* **What is being asked**
Would you restate every entry that follows, word for word, and leave out the pictures?

* **Input data**
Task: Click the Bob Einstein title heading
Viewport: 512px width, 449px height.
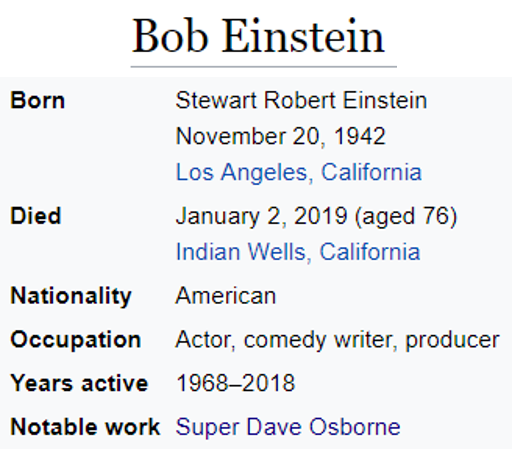Action: (x=259, y=36)
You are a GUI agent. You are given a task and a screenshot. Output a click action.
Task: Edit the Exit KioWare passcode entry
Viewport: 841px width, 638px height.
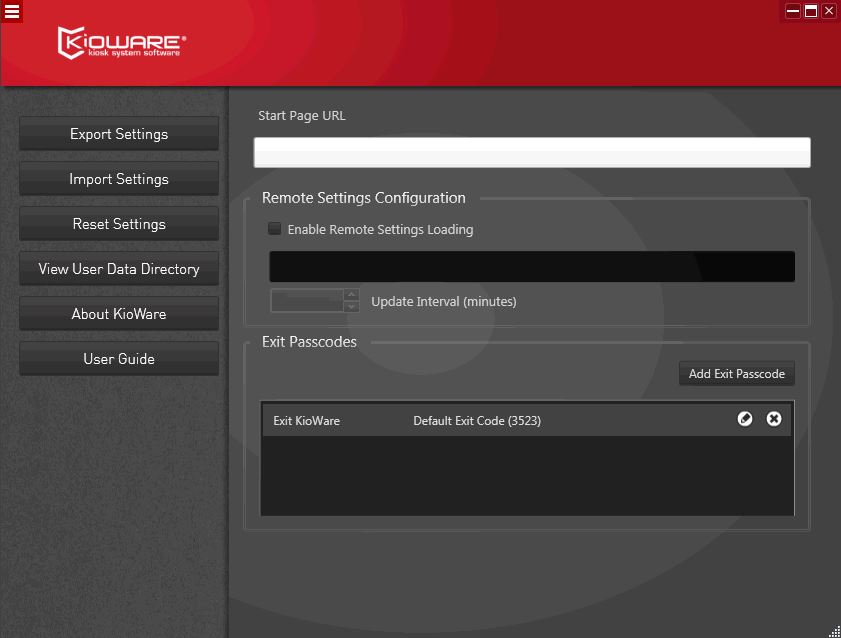pyautogui.click(x=745, y=419)
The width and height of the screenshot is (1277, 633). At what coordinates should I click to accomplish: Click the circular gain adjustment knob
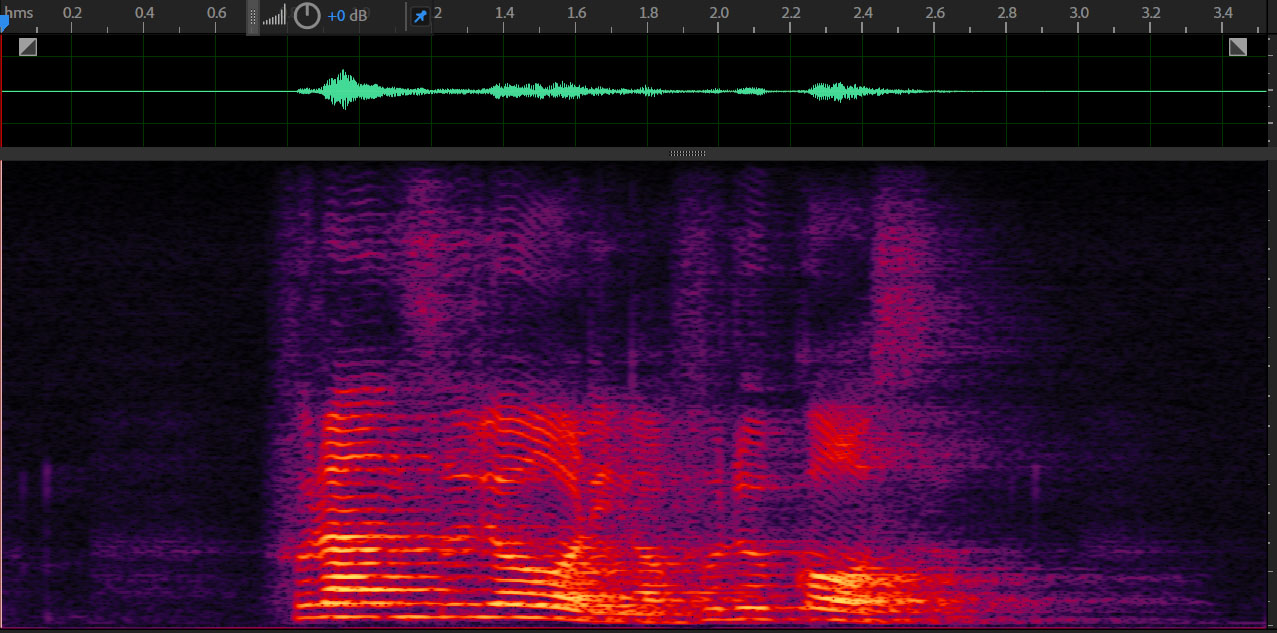(307, 16)
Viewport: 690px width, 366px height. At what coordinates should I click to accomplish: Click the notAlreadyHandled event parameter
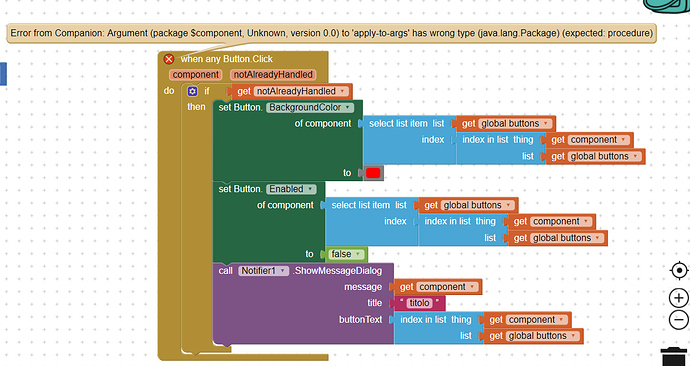(x=273, y=75)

* **Written reply**
Task: Click the Bob Einstein title heading
Viewport: 512px width, 449px height.
Action: (x=259, y=36)
You are a GUI agent. You are given a task and a screenshot. Output a click action.
Task: Edit the Exit KioWare passcode entry
Viewport: 841px width, 638px height.
pyautogui.click(x=745, y=419)
The width and height of the screenshot is (1277, 633). At what coordinates should I click to accomplish: Click the circular gain adjustment knob
(307, 16)
Viewport: 690px width, 366px height. At what coordinates should I click to accomplish: Click the notAlreadyHandled event parameter
(x=273, y=75)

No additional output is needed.